To do: Every record is to be returned as written, with no omissions.
____ Source data
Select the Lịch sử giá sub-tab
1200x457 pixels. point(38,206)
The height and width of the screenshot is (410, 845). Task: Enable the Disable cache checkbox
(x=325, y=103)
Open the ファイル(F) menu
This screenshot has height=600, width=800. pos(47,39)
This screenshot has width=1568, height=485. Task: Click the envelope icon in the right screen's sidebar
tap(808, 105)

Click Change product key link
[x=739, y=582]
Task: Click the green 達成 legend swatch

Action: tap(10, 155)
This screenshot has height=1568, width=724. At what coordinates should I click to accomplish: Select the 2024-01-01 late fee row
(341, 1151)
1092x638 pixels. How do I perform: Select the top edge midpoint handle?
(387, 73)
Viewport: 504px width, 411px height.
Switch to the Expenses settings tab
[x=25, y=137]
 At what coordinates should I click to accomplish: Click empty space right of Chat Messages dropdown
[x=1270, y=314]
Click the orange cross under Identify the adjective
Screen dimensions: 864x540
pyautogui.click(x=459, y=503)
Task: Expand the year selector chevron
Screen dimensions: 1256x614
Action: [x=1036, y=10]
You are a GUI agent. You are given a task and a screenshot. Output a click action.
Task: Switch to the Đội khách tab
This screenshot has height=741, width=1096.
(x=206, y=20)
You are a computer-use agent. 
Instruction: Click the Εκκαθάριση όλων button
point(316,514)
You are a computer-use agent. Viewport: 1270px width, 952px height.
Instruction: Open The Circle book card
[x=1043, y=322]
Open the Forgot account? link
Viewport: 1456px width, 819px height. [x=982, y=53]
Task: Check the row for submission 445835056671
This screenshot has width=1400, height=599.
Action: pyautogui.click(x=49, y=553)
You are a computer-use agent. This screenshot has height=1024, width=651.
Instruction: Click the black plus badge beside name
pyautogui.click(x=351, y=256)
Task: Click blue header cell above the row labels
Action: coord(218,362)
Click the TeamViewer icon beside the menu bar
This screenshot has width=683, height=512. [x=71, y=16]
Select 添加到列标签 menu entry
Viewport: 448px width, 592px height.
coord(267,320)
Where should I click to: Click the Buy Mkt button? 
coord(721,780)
________
Result of the exercise:
Select the Lịch sử giá sub-tab
1200x457 pixels. point(38,206)
The height and width of the screenshot is (410, 845). Task: Enable the Disable cache checkbox
(x=325, y=103)
Open the ファイル(F) menu
This screenshot has height=600, width=800. pos(47,39)
This screenshot has width=1568, height=485. Task: Click the envelope icon in the right screen's sidebar
tap(808, 105)

Click Change product key link
[x=739, y=582]
Task: Click the green 達成 legend swatch

Action: tap(10, 155)
This screenshot has height=1568, width=724. At what coordinates should I click to accomplish: Select the 2024-01-01 late fee row
(341, 1151)
1092x638 pixels. How do I perform: Select the top edge midpoint handle?
(387, 73)
Viewport: 504px width, 411px height.
Switch to the Expenses settings tab
[x=25, y=137]
 At what coordinates should I click to accomplish: Click empty space right of Chat Messages dropdown
[x=1270, y=314]
Click the orange cross under Identify the adjective
Screen dimensions: 864x540
pyautogui.click(x=459, y=503)
Task: Expand the year selector chevron
Screen dimensions: 1256x614
Action: [x=1036, y=10]
You are a GUI agent. You are given a task and a screenshot. Output a click action.
Task: Switch to the Đội khách tab
This screenshot has height=741, width=1096.
(x=206, y=20)
You are a computer-use agent. 
Instruction: Click the Εκκαθάριση όλων button
point(316,514)
You are a computer-use agent. Viewport: 1270px width, 952px height.
Instruction: Open The Circle book card
[x=1043, y=322]
Open the Forgot account? link
Viewport: 1456px width, 819px height. [x=982, y=53]
Task: Check the row for submission 445835056671
This screenshot has width=1400, height=599.
Action: pyautogui.click(x=49, y=553)
You are a computer-use agent. This screenshot has height=1024, width=651.
Instruction: Click the black plus badge beside name
pyautogui.click(x=351, y=256)
Task: Click blue header cell above the row labels
Action: coord(218,362)
Click the TeamViewer icon beside the menu bar
This screenshot has width=683, height=512. [x=71, y=16]
Select 添加到列标签 menu entry
Viewport: 448px width, 592px height.
coord(267,320)
Where should I click to: Click the Buy Mkt button? 
coord(721,780)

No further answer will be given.